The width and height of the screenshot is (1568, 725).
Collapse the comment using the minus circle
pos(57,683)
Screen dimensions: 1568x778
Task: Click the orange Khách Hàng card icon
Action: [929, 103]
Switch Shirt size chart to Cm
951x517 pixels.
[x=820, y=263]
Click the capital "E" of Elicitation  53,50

* * *

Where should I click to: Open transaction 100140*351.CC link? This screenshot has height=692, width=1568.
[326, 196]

---

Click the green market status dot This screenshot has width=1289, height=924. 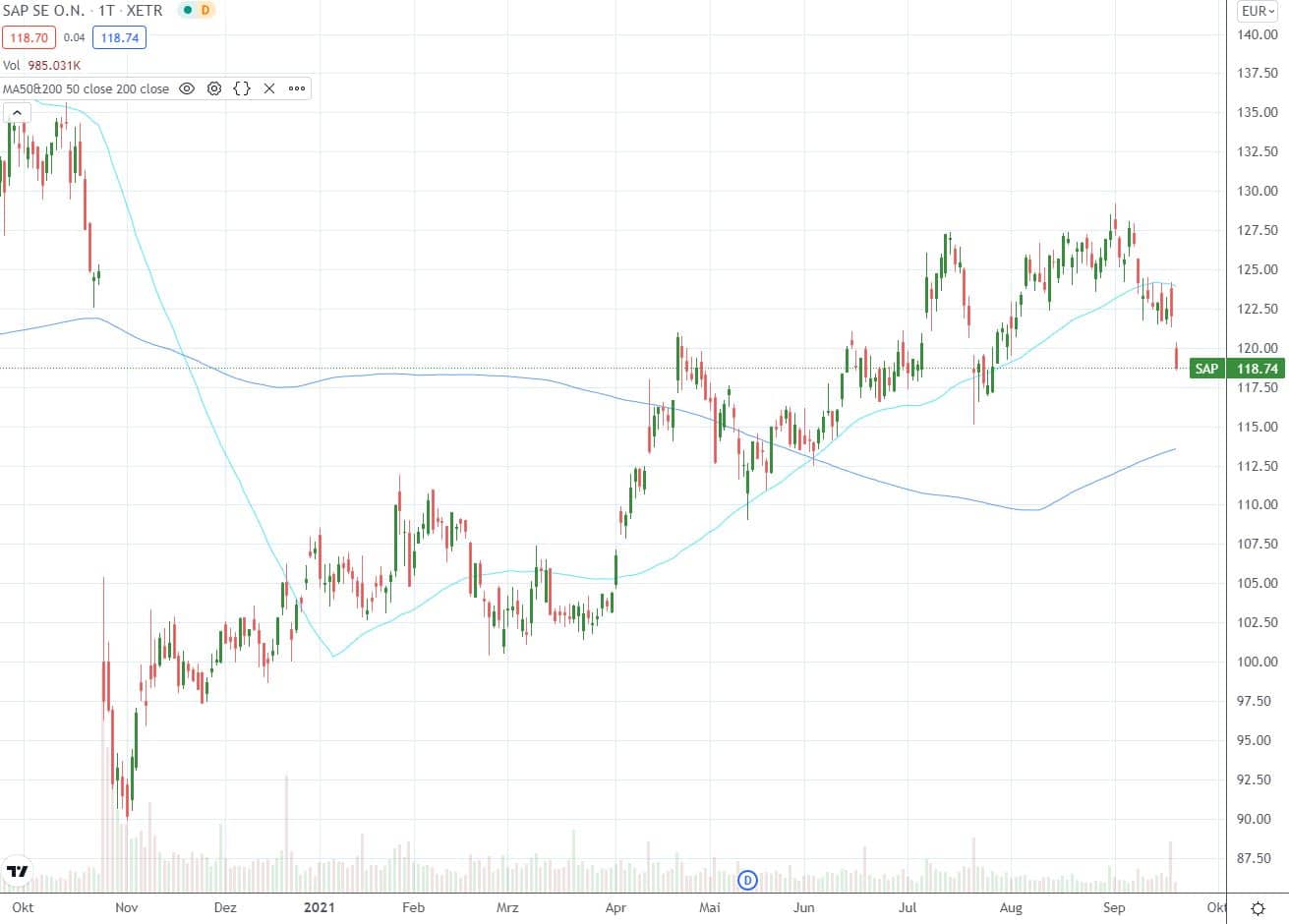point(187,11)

*Exercise requirements*. Repeat the entries above verbatim, but only from the line that has "951x517 pixels." down to the line that has "Click the capital", inclusive.

*Solution to the problem*.
951x517 pixels.
[x=820, y=263]
Click the capital "E" of Elicitation  53,50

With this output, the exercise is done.